In order to fill information gaps on vital statistics, the global efforts of international organizations, national governments, academia and public–private collaborations have been directed to both strengthening national civil registration systems and promoting complementary interim measures, such as population censuses, demographic surveillance sites, household registration systems and household sample surveys( 5 , 6 ).

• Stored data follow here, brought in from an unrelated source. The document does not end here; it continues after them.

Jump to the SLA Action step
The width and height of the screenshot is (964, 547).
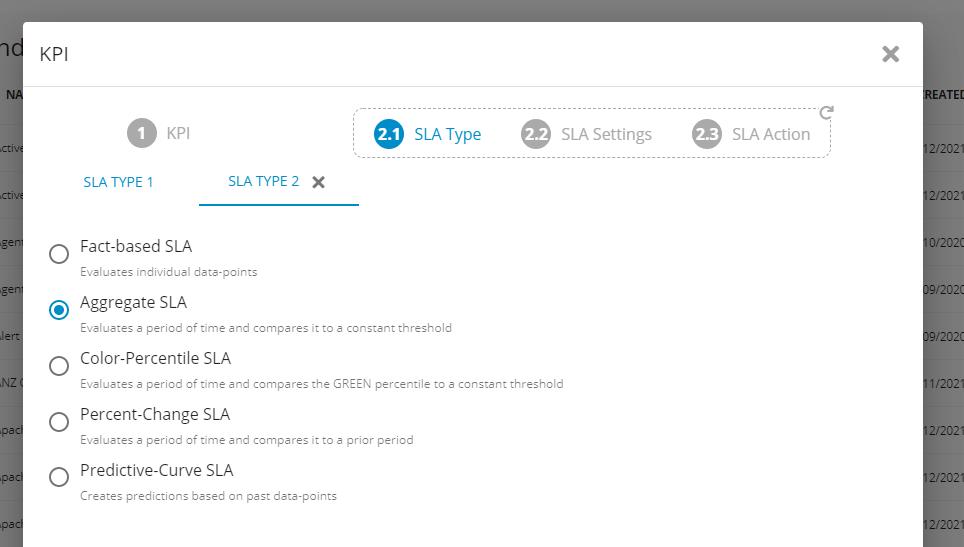[x=771, y=134]
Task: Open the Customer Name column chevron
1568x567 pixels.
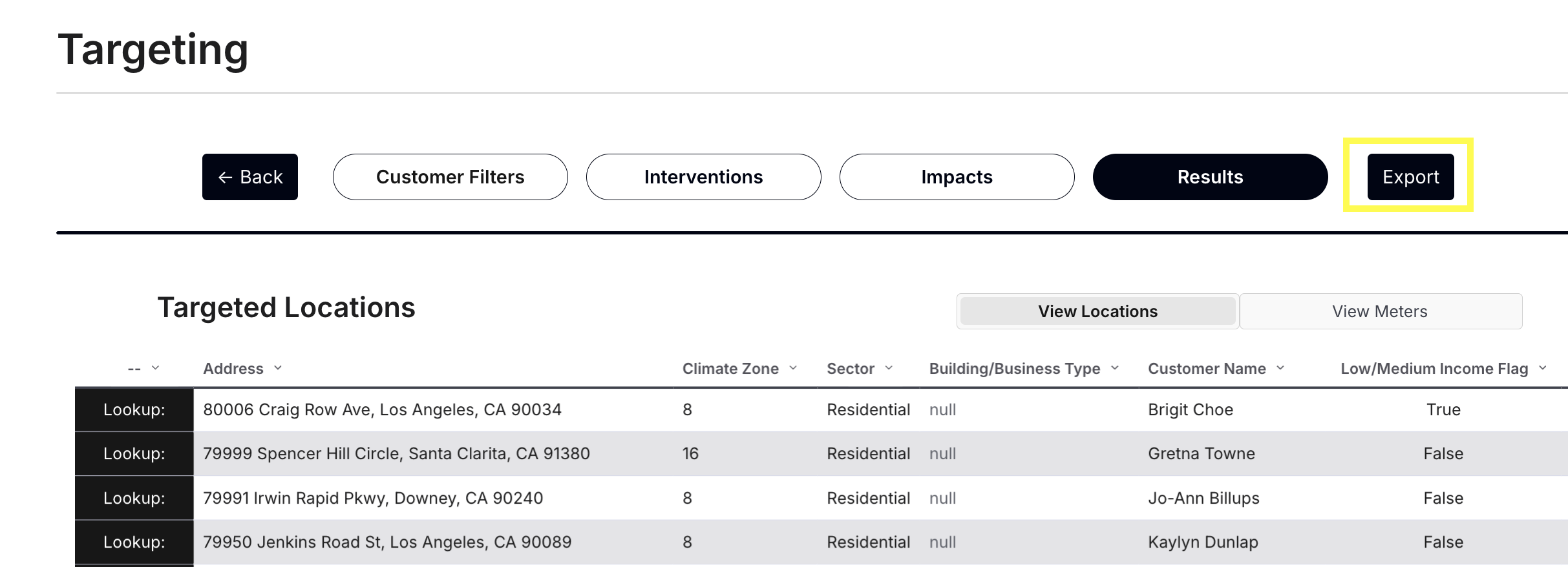Action: (x=1280, y=368)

Internationally coordinated household surveys, such as the Demographic and Health Surveys (DHS) supported by the US Agency for International Development( 7 ) and the Multiple Indicator Cluster Surveys (MICS) supported by UNICEF( 8 ), provide international political and academic organizations the great majority of epidemiological and demographic data on low- and middle-income countries. These data are widely used by governments and development agencies for planning and monitoring health programmes and social policies. DHS and MICS are based on robust sampling techniques, with a multistage cluster sample design planned to reach a complete coverage of the population residing in households( Reference Eisele, Rhoda and Cutts 9 ). However, household survey estimates can be affected by a certain level of sampling (selection bias) and non-sampling error, i.e. information bias and information error( Reference Eisele, Rhoda and Cutts 9 ).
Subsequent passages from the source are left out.